The Consumer Financial Protection Bureau has released a special edition of its Supervisory Highlights report, detailing information it received from the entities it regulates about how they have responded to the COVID-19 pandemic.
When the pandemic hit last March, the CFPB re-scheduled about half of its supervisory examinations and replaced them with something called Prioritized Assessments. Those assessments are “higher-level inquiries than traditional examinations,” the agency explained in the report. The requests sought to obtain information from those entities in regards to how they were responding to the pandemic and how they were working with consumers who may have been affected by it.
In the report, the CFPB breaks out the information it received from debt collectors that participated in the prioritized assessments. During the review period, which was between May and September 2020, collectors reported increases in being able to contact consumers and in the payments they received, which were chalked up to more consumers being at home and reducing their spending habits, as well as stimulus programs that may have provided forbearance programs or money to consumers.

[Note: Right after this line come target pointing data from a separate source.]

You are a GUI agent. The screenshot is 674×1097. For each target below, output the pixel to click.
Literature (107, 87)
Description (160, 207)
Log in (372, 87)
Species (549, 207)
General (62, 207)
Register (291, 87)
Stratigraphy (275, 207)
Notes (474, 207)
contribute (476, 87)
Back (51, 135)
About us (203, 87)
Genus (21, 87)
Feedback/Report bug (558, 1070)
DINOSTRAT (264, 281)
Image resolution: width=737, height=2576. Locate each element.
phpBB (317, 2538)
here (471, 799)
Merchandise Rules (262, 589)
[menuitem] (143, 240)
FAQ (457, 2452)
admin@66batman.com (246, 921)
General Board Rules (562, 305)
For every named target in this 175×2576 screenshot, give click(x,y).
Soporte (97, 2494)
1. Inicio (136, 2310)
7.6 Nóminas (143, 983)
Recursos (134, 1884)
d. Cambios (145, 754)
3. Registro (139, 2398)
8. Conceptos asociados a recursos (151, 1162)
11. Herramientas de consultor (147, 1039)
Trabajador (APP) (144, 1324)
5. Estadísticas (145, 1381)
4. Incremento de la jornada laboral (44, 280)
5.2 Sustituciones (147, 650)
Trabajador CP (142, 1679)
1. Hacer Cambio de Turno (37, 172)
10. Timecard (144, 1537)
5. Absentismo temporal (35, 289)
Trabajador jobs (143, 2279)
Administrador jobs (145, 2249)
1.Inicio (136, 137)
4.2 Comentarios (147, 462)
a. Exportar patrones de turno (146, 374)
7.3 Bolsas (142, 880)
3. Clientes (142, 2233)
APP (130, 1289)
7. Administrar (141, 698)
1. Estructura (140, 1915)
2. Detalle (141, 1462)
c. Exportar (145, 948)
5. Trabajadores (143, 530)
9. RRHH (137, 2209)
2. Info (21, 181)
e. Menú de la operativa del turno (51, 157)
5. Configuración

Among some of the issues that may have impacted consumers during that period, it was reported that there were delays in suspending wage garnishments in some cases, where collectors made “additional efforts” to contact employers and provide refunds for wages that were garnished after the practice was suspended.
That many states implemented measures to prohibit collectors from imposing new attachments to bank accounts or wages caused “significant complexities and a rapidly shifting landscape of state restrictions” that could post continued compliance risks to debt collectors, according to the report.